SUPPLIED INFORMATION ->
════════

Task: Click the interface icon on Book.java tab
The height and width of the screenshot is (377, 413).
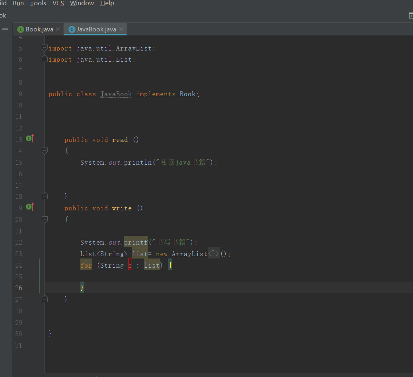Action: (x=21, y=29)
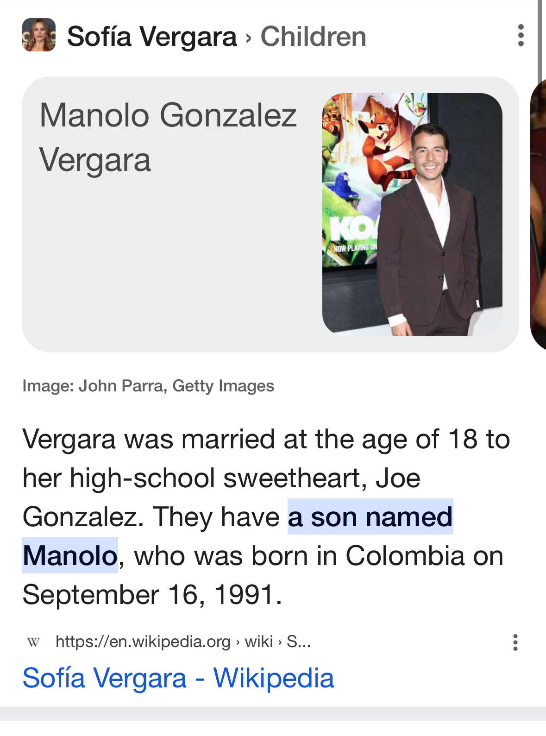Tap the partially visible next card at right edge

[538, 214]
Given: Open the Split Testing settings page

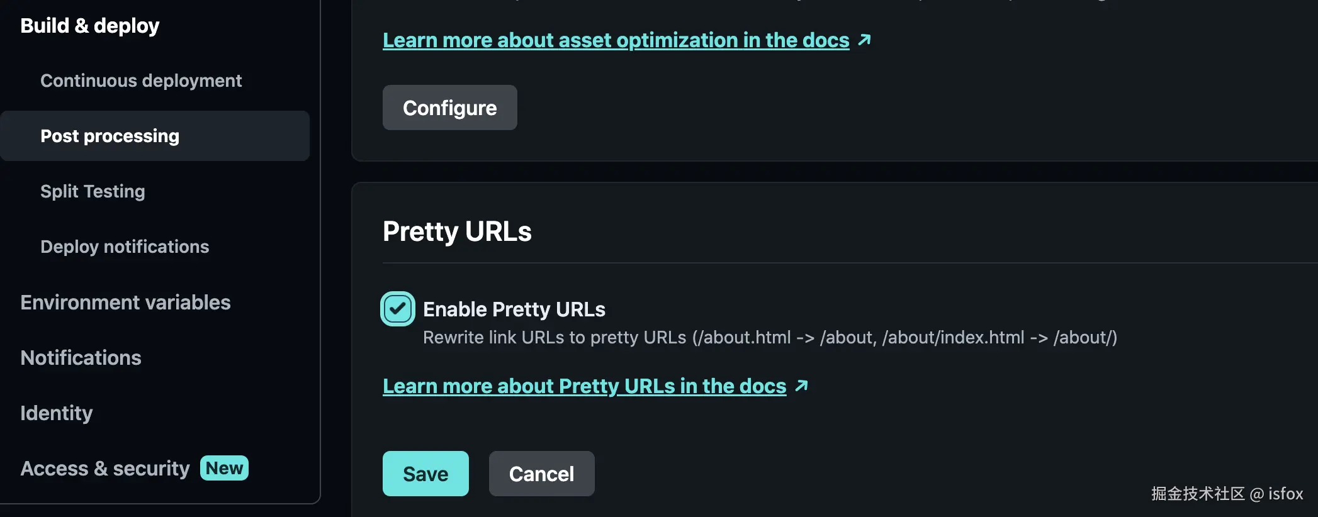Looking at the screenshot, I should click(x=93, y=191).
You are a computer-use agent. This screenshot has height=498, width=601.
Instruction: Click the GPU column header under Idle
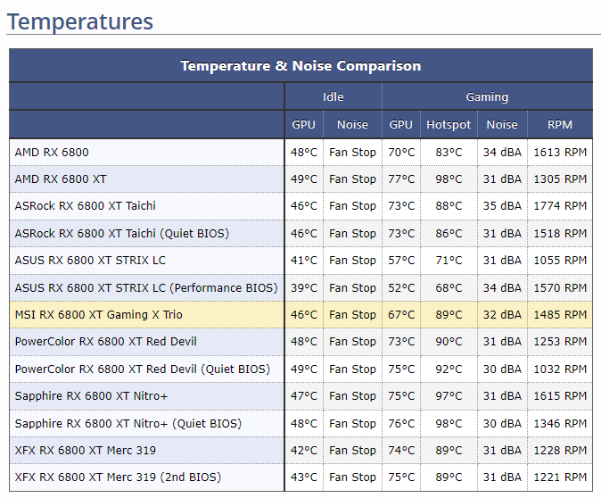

════════

HOW TO COMPLETE THIS TASK -> Pictures are to be omitted from the copy. Reproduce exactly, and only, the lines from the one containing "Given: Open the Split Testing settings page" to the end of the listing above.

RESPONSE TO THIS TASK ->
Given: Open the Split Testing settings page

Looking at the screenshot, I should click(x=93, y=191).
You are a computer-use agent. This screenshot has height=498, width=601.
Instruction: Click the GPU column header under Idle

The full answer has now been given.